Deux grandes différences distinguent toutefois l'été 2023 de l'été 2022 :
• juillet et août 2023 relativement frais alors que juillet et août avaient été si chauds en 2022 :
- juillet 2023 : Tx=27,6°C, soit seulement 0,5°C au-dessus de la moyenne (Tx=31,0°C en 2022),
- août 2023 : Tx=28,6°C, soit seulement 1,0°C au-dessus de la moyenne (Tx=31,8°C en 2022),
• une fin d'été exceptionnellement chaude et ensoleillée :
- le plus chaud mois de septembre jamais vu : Tx=28,6°C, soit 4,4°C au-dessus de la moyenne,
- le second plus chaud mois d'octobre 2023 jamais vu : Tx=23,2°C, soit 3,6°C au-dessus de la moyenne.

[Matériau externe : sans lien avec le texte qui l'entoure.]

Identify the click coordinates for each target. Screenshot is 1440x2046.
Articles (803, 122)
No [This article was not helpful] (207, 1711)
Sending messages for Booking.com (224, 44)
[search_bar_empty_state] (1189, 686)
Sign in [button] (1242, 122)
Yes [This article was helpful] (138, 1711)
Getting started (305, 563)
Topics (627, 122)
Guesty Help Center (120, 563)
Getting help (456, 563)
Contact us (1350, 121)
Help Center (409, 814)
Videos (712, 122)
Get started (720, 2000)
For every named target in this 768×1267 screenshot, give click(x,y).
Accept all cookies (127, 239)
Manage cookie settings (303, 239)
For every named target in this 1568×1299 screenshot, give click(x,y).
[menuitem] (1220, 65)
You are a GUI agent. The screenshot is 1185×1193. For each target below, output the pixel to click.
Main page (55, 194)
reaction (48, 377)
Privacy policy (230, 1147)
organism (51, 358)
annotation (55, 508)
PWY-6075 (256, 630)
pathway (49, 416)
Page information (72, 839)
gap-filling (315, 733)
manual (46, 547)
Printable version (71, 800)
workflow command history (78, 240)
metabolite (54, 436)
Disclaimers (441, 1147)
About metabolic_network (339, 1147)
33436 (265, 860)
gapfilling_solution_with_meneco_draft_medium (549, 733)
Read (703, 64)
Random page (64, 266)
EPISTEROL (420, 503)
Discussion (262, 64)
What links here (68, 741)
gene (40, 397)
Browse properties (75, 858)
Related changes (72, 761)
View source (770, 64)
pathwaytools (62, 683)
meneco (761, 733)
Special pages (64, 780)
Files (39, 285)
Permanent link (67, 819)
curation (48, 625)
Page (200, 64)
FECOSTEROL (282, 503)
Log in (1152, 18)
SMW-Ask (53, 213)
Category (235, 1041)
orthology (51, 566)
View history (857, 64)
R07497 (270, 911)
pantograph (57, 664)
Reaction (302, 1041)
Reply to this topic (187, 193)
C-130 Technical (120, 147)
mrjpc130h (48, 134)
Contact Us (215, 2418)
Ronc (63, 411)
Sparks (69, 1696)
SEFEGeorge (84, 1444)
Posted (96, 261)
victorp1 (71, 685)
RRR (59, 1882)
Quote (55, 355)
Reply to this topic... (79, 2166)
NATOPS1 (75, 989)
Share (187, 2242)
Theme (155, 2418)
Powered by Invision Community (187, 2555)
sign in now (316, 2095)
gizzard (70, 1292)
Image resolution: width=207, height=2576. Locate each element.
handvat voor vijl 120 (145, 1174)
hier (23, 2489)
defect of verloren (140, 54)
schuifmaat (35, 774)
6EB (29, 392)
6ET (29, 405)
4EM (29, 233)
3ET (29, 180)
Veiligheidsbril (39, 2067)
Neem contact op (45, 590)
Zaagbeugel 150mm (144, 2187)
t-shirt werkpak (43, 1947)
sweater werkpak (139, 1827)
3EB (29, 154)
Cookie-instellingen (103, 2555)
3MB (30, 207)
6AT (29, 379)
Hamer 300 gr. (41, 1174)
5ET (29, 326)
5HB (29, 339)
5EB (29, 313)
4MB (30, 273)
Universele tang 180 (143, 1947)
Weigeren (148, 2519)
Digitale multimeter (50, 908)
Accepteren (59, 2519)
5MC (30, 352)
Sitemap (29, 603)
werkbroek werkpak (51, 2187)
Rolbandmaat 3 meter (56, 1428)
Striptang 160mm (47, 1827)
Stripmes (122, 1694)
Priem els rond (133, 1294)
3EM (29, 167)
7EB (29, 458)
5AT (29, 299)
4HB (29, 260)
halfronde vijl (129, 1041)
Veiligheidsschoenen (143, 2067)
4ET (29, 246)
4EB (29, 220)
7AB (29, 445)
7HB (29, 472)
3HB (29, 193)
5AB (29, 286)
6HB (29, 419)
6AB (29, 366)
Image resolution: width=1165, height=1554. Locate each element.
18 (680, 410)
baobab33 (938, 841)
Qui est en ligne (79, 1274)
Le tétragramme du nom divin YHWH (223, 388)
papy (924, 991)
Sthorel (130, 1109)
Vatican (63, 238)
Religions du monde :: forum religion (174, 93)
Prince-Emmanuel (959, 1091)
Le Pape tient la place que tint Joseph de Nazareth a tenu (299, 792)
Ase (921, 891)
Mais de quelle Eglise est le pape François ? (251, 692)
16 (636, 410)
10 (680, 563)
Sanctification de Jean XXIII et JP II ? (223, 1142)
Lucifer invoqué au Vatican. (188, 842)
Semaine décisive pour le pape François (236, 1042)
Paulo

En première approche, plusieurs enseignements découlent de ces particularités météorologiques :
• en l'absence de gelées de printemps et sauf en cas d'un mildiou dévastateur, les volumes récoltés en 2023 ont été satisfaisants en vins blancs secs et rouges (liquoreux exceptés),
• l'été sans températures excessives a préservé l'acidité des raisins pour donner de très grands vins blancs secs et des rouges dans le classicisme bordelais, mûrs et frais,
• la belle arrière-saison, typique de "l'été indien" habituel en Aquitaine, a été garante de vendanges sans stress pour les rouges, et de conditions propices au botrytis en Sauternais.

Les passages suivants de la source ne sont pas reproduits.